I remember the excitement in the summer of 1975. I was in high school, and Viking 1 had landed on the surface of Mars.
We eagerly waited in front of our television sets to see the first Martian images ever transmitted to Earth. We’d seen the moon, but this was our first glimpse of a planet from its surface.
It wasn’t so different from the moon-rocky and desolate. Then, once NASA had corrected the colour, we were all impressed by how much redder the barren surface was. It also differed from the moon with its signs of erosion from wind and water, although we didn’t see any water on Mars.
Another Dry, Dead, Lifeless World
It was another dry, dead, lifeless world. That was a letdown for those of us hoping to see signs of life, yet it was still fascinating. That fall, the Viking 2 lander sent home other engrossing, bleak vistas.
Twenty years later, in 1997, two other spacecraft re-ignited interest in Mars. The Mars Global Surveyor mapped the entire planet’s entire surface from orbit while studying the Martian atmosphere and its interior.
The Mars Pathfinder delivered another captivating, barren 360˚ landscape with its famous Twin Peaks to our computer screens. The Worldwide Web was just catching on at the time.
There Was Once Plenty of Liquid Water on Mars
Pathfinder included a rover named Sojourner. Together, they found that the red planet used to be much warmer and that there was once plenty of liquid water on Mars.
NASA continued searching for liquid surface water in 2004 with the two Mars Exploration Rovers Spirit and Opportunity. They found evidence that our nearest neighbour was once flush with water even though it now looks like the badlands of Arizona.
For the last six years, the Mars Atmosphere and Volatile Evolution (MAVEN) orbiter has delved deeper into the Martian climate. Last week, the journal Science published a paper by University of Arizona graduate student Shane Stone that uses data from the MAVEN spacecraft.
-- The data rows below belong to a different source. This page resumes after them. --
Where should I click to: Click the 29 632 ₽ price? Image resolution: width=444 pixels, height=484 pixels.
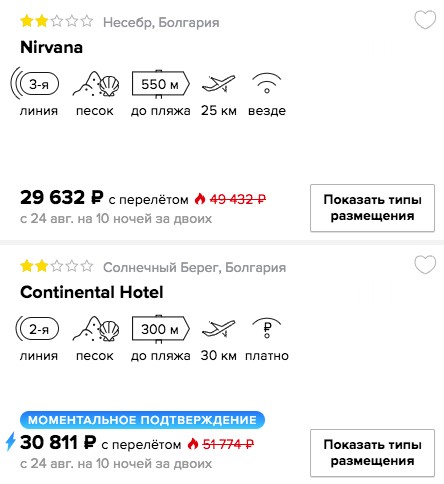coord(62,197)
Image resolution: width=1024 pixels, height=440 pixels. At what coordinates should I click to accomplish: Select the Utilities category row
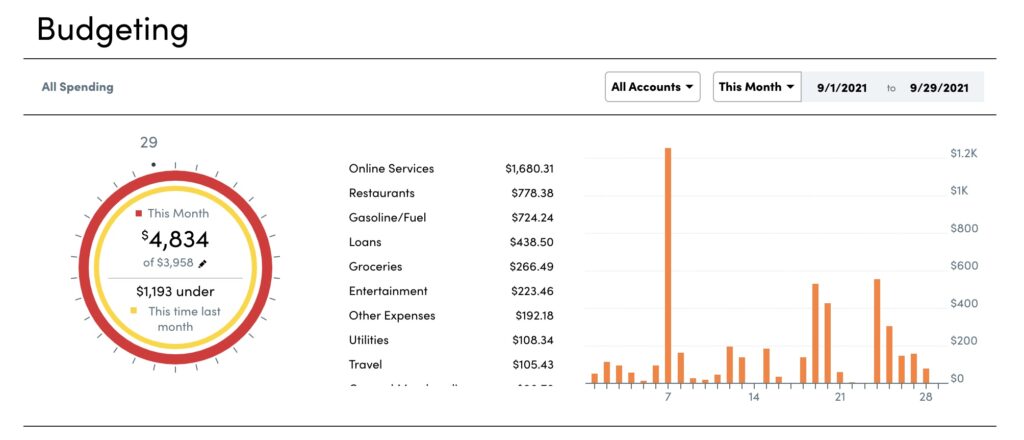[x=369, y=340]
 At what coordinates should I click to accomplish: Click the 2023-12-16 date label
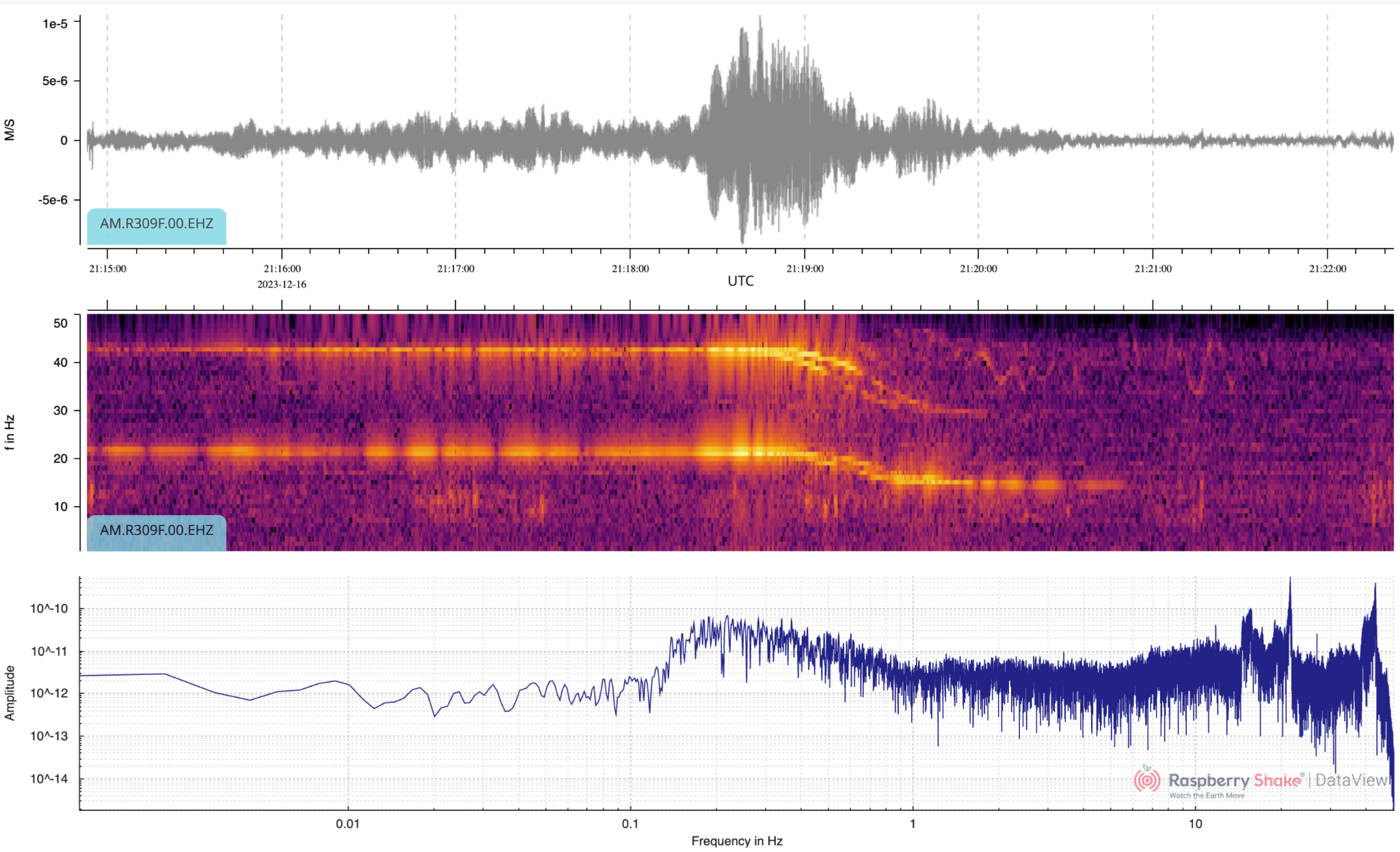pyautogui.click(x=282, y=284)
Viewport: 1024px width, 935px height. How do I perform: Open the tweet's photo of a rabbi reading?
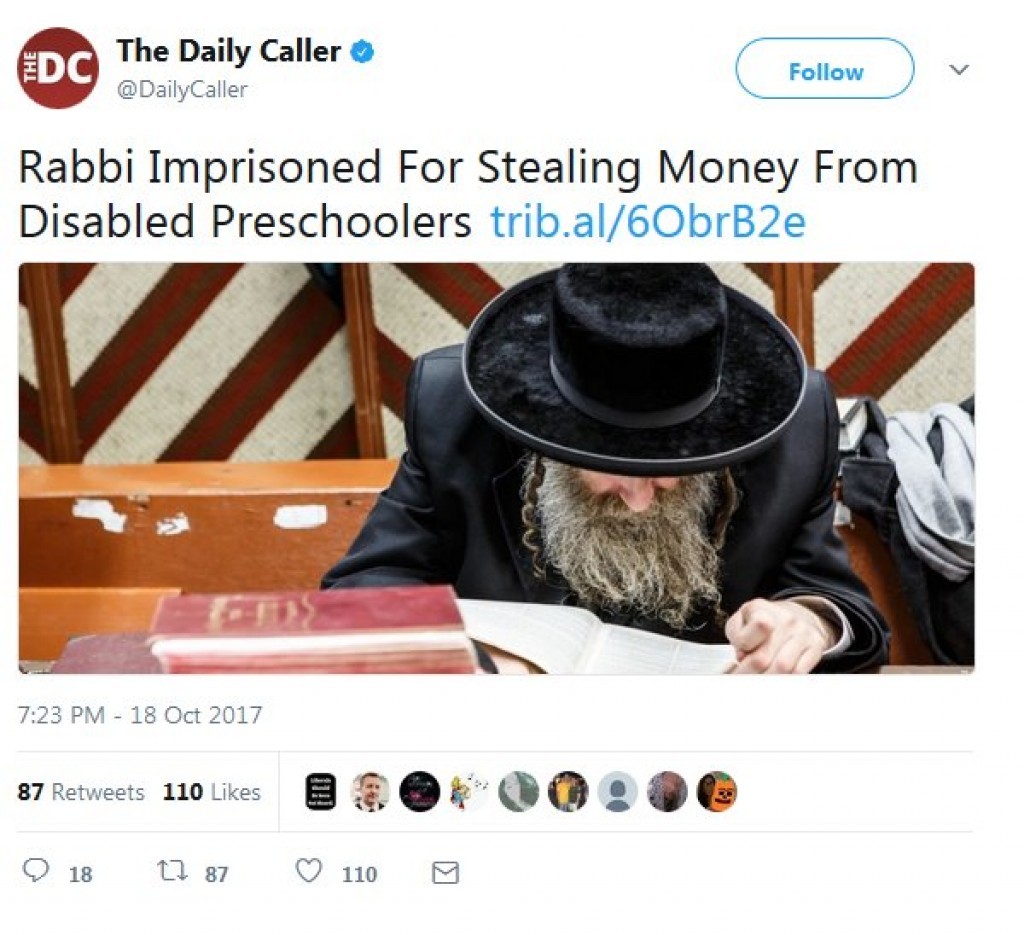[x=496, y=468]
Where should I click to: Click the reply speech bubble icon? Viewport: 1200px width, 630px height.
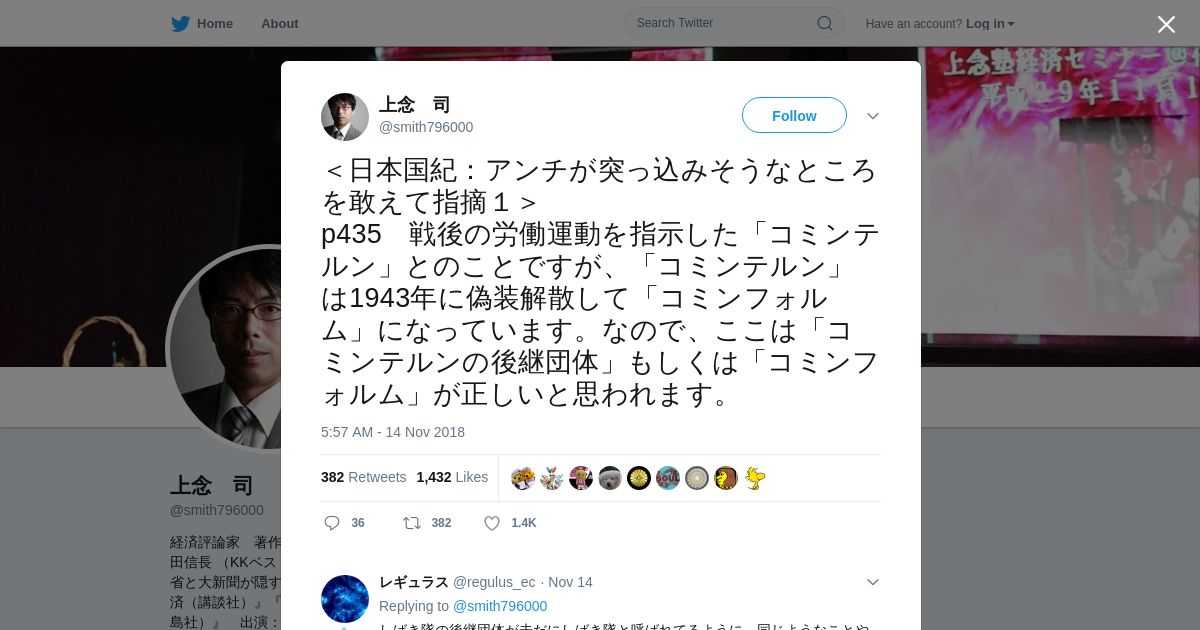(332, 523)
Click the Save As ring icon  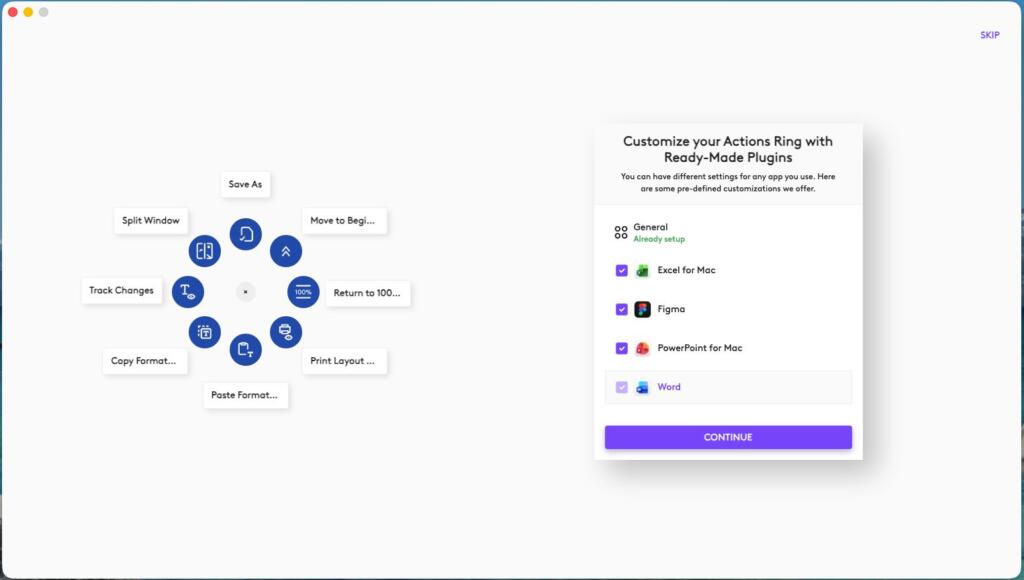245,234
“Mars Somehow Lost the Majority of Its Atmosphere”
Stone explains, “We know that billions of years ago, there was liquid water on the surface of Mars. There must have been a thicker atmosphere, so we know that Mars somehow lost the majority of its atmosphere to space. “
Maven’s orbit ducks down into the Martian atmosphere to an altitude of roughly 60 kilometres (100 miles) every 4 1/2 hours. It uses its Neutral Gas and Ion Mass Spectrometer (NGIMS) to measure how many water ions it can find inside the upper atmosphere.
Reviewing this data, the researchers found that when Mars moves closest to the Sun, the planet warms up, causing surface ice to rise into the atmosphere. Once it reaches the upper atmosphere, it escapes into space.
Winds Whipping Up the Dust on a Globally
This happens once every Martian year (687 Earth days). Mars also has yearly local dust storms and a roughly 10-year cycle of winds whipping up the dust globally.
These disturbances also warm the planet, evaporating more surface ice into the atmosphere. The massive dust storms are intense.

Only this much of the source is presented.